» **TASK PROMPT**
Return each of the entries below word for word.

» **AVAILABLE DATA**
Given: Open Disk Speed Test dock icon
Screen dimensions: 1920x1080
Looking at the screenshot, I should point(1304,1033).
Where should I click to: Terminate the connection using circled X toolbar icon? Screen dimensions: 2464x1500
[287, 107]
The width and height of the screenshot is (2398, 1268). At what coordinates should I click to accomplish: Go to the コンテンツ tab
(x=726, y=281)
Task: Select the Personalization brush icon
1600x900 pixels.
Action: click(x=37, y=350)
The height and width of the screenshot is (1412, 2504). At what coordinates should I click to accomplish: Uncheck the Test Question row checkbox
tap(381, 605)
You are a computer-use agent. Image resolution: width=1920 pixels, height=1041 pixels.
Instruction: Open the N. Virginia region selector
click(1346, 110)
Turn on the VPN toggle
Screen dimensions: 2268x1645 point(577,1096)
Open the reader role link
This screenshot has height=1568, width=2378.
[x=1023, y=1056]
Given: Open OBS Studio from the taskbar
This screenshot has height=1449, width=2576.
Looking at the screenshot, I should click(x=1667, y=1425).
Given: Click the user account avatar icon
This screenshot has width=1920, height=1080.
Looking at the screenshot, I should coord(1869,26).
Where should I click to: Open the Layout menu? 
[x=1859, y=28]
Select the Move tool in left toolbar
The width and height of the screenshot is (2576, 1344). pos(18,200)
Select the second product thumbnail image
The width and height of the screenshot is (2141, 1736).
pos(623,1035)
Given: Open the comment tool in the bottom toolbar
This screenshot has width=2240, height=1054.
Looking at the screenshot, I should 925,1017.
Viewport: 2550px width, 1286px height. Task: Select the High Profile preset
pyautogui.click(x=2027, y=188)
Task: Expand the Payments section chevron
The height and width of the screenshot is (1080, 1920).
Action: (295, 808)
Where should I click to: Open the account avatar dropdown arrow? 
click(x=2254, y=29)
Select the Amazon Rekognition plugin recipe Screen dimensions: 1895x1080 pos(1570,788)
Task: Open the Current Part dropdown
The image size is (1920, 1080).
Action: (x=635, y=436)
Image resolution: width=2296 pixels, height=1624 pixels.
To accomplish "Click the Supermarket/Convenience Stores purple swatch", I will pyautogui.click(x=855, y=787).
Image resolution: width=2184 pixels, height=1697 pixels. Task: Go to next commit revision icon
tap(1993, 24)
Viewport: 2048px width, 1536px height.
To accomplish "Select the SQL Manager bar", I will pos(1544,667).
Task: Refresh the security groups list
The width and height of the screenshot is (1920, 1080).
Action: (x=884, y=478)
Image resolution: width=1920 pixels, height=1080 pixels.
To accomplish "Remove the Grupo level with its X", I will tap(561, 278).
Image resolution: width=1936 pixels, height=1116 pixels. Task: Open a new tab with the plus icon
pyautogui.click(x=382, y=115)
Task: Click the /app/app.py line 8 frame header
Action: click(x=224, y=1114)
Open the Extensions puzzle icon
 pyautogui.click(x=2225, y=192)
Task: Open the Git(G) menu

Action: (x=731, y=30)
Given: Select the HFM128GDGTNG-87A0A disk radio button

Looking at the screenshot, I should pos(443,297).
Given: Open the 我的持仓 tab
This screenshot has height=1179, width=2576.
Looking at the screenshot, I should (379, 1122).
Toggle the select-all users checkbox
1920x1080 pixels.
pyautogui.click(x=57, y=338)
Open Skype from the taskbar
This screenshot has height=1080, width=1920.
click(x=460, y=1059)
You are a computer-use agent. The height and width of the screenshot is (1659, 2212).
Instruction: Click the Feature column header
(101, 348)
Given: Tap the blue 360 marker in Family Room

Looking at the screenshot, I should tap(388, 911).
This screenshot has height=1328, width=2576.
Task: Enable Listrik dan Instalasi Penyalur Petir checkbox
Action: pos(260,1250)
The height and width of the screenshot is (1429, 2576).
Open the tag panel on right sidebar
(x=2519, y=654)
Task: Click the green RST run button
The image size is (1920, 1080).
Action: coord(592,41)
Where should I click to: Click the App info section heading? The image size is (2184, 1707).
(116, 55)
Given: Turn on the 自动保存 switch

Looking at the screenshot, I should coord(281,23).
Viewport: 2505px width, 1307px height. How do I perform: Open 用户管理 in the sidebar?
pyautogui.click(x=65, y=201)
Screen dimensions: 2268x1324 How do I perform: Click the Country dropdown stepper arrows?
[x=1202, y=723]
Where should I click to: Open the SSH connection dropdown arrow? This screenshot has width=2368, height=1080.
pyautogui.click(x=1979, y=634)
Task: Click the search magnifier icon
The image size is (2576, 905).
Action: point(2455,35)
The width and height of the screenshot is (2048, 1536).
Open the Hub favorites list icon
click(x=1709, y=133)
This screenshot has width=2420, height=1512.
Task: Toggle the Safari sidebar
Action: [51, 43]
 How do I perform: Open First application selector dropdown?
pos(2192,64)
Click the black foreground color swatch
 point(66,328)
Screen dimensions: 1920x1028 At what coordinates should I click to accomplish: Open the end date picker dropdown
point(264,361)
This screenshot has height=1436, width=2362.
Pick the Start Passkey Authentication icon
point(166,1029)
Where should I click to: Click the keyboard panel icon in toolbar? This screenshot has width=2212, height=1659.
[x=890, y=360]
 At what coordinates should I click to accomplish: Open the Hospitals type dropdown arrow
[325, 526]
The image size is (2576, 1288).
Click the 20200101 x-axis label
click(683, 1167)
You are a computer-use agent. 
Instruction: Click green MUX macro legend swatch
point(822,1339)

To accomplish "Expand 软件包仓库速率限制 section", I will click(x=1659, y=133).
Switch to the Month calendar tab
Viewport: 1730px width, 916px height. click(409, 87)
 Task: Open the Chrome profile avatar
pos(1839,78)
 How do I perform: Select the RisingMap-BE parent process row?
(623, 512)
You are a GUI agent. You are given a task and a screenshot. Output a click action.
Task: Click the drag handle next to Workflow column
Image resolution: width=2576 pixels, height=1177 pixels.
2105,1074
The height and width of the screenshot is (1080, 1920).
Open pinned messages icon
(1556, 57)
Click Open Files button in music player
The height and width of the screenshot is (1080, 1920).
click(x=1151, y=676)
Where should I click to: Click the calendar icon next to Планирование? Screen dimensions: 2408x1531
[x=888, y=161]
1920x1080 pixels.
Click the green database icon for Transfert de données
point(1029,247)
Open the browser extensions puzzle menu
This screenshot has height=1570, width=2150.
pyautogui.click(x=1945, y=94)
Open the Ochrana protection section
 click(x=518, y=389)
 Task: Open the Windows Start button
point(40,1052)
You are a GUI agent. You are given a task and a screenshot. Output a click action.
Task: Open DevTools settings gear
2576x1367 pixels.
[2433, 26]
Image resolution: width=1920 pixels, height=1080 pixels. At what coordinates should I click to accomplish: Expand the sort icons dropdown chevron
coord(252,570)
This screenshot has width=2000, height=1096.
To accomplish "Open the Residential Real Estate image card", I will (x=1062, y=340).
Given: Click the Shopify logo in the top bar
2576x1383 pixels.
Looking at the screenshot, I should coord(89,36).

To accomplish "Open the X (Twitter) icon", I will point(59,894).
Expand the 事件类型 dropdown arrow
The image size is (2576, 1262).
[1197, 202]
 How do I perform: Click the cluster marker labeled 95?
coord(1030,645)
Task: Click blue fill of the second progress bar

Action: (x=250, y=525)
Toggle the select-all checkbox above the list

» **SOLUTION TO THIS EXERCISE**
Given: Open Disk Speed Test dock icon
Screen dimensions: 1920x1080
Looking at the screenshot, I should point(1304,1033).
Where should I click to: Terminate the connection using circled X toolbar icon? Screen dimensions: 2464x1500
[287, 107]
The width and height of the screenshot is (2398, 1268). At what coordinates should I click to accomplish: Go to the コンテンツ tab
(x=726, y=281)
Task: Select the Personalization brush icon
1600x900 pixels.
Action: click(x=37, y=350)
The height and width of the screenshot is (1412, 2504). At what coordinates should I click to accomplish: Uncheck the Test Question row checkbox
tap(381, 605)
You are a computer-use agent. Image resolution: width=1920 pixels, height=1041 pixels.
Instruction: Open the N. Virginia region selector
click(1346, 110)
Turn on the VPN toggle
Screen dimensions: 2268x1645 point(577,1096)
Open the reader role link
This screenshot has height=1568, width=2378.
[x=1023, y=1056]
Given: Open OBS Studio from the taskbar
This screenshot has height=1449, width=2576.
Looking at the screenshot, I should click(x=1667, y=1425).
Given: Click the user account avatar icon
This screenshot has width=1920, height=1080.
Looking at the screenshot, I should coord(1869,26).
Where should I click to: Open the Layout menu? 
[x=1859, y=28]
Select the Move tool in left toolbar
The width and height of the screenshot is (2576, 1344). pos(18,200)
Select the second product thumbnail image
The width and height of the screenshot is (2141, 1736).
pos(623,1035)
Given: Open the comment tool in the bottom toolbar
This screenshot has width=2240, height=1054.
Looking at the screenshot, I should 925,1017.
Viewport: 2550px width, 1286px height. Task: Select the High Profile preset
pyautogui.click(x=2027, y=188)
Task: Expand the Payments section chevron
The height and width of the screenshot is (1080, 1920).
Action: (295, 808)
Where should I click to: Open the account avatar dropdown arrow? 
click(x=2254, y=29)
Select the Amazon Rekognition plugin recipe Screen dimensions: 1895x1080 pos(1570,788)
Task: Open the Current Part dropdown
The image size is (1920, 1080).
Action: (x=635, y=436)
Image resolution: width=2296 pixels, height=1624 pixels.
To accomplish "Click the Supermarket/Convenience Stores purple swatch", I will pyautogui.click(x=855, y=787).
Image resolution: width=2184 pixels, height=1697 pixels. Task: Go to next commit revision icon
tap(1993, 24)
Viewport: 2048px width, 1536px height.
To accomplish "Select the SQL Manager bar", I will pos(1544,667).
Task: Refresh the security groups list
The width and height of the screenshot is (1920, 1080).
Action: (x=884, y=478)
Image resolution: width=1920 pixels, height=1080 pixels.
To accomplish "Remove the Grupo level with its X", I will tap(561, 278).
Image resolution: width=1936 pixels, height=1116 pixels. Task: Open a new tab with the plus icon
pyautogui.click(x=382, y=115)
Task: Click the /app/app.py line 8 frame header
Action: click(x=224, y=1114)
Open the Extensions puzzle icon
 pyautogui.click(x=2225, y=192)
Task: Open the Git(G) menu

Action: (x=731, y=30)
Given: Select the HFM128GDGTNG-87A0A disk radio button

Looking at the screenshot, I should pos(443,297).
Given: Open the 我的持仓 tab
This screenshot has height=1179, width=2576.
Looking at the screenshot, I should (379, 1122).
Toggle the select-all users checkbox
1920x1080 pixels.
pyautogui.click(x=57, y=338)
Open Skype from the taskbar
This screenshot has height=1080, width=1920.
click(x=460, y=1059)
You are a computer-use agent. The height and width of the screenshot is (1659, 2212).
Instruction: Click the Feature column header
(101, 348)
Given: Tap the blue 360 marker in Family Room

Looking at the screenshot, I should tap(388, 911).
This screenshot has height=1328, width=2576.
Task: Enable Listrik dan Instalasi Penyalur Petir checkbox
Action: pos(260,1250)
The height and width of the screenshot is (1429, 2576).
Open the tag panel on right sidebar
(x=2519, y=654)
Task: Click the green RST run button
The image size is (1920, 1080).
Action: coord(592,41)
Where should I click to: Click the App info section heading? The image size is (2184, 1707).
(116, 55)
Given: Turn on the 自动保存 switch

Looking at the screenshot, I should coord(281,23).
Viewport: 2505px width, 1307px height. How do I perform: Open 用户管理 in the sidebar?
pyautogui.click(x=65, y=201)
Screen dimensions: 2268x1324 How do I perform: Click the Country dropdown stepper arrows?
[x=1202, y=723]
Where should I click to: Open the SSH connection dropdown arrow? This screenshot has width=2368, height=1080.
pyautogui.click(x=1979, y=634)
Task: Click the search magnifier icon
The image size is (2576, 905).
Action: point(2455,35)
The width and height of the screenshot is (2048, 1536).
Open the Hub favorites list icon
click(x=1709, y=133)
This screenshot has width=2420, height=1512.
Task: Toggle the Safari sidebar
Action: [51, 43]
 How do I perform: Open First application selector dropdown?
pos(2192,64)
Click the black foreground color swatch
 point(66,328)
Screen dimensions: 1920x1028 At what coordinates should I click to accomplish: Open the end date picker dropdown
point(264,361)
This screenshot has height=1436, width=2362.
Pick the Start Passkey Authentication icon
point(166,1029)
Where should I click to: Click the keyboard panel icon in toolbar? This screenshot has width=2212, height=1659.
[x=890, y=360]
 At what coordinates should I click to accomplish: Open the Hospitals type dropdown arrow
[325, 526]
The image size is (2576, 1288).
Click the 20200101 x-axis label
click(683, 1167)
You are a computer-use agent. 
Instruction: Click green MUX macro legend swatch
point(822,1339)

To accomplish "Expand 软件包仓库速率限制 section", I will click(x=1659, y=133).
Switch to the Month calendar tab
Viewport: 1730px width, 916px height. click(409, 87)
 Task: Open the Chrome profile avatar
pos(1839,78)
 How do I perform: Select the RisingMap-BE parent process row?
(623, 512)
You are a GUI agent. You are given a task and a screenshot. Output a click action.
Task: Click the drag handle next to Workflow column
Image resolution: width=2576 pixels, height=1177 pixels.
2105,1074
The height and width of the screenshot is (1080, 1920).
Open pinned messages icon
(1556, 57)
Click Open Files button in music player
The height and width of the screenshot is (1080, 1920).
click(x=1151, y=676)
Where should I click to: Click the calendar icon next to Планирование? Screen dimensions: 2408x1531
[x=888, y=161]
1920x1080 pixels.
Click the green database icon for Transfert de données
point(1029,247)
Open the browser extensions puzzle menu
This screenshot has height=1570, width=2150.
pyautogui.click(x=1945, y=94)
Open the Ochrana protection section
 click(x=518, y=389)
 Task: Open the Windows Start button
point(40,1052)
You are a GUI agent. You are given a task and a screenshot. Output a click action.
Task: Open DevTools settings gear
2576x1367 pixels.
[2433, 26]
Image resolution: width=1920 pixels, height=1080 pixels. At what coordinates should I click to accomplish: Expand the sort icons dropdown chevron
coord(252,570)
This screenshot has width=2000, height=1096.
To accomplish "Open the Residential Real Estate image card", I will (x=1062, y=340).
Given: Click the Shopify logo in the top bar
2576x1383 pixels.
Looking at the screenshot, I should coord(89,36).

To accomplish "Open the X (Twitter) icon", I will point(59,894).
Expand the 事件类型 dropdown arrow
The image size is (2576, 1262).
[1197, 202]
 How do I perform: Click the cluster marker labeled 95?
coord(1030,645)
Task: Click blue fill of the second progress bar

Action: (x=250, y=525)
Toggle the select-all checkbox above the list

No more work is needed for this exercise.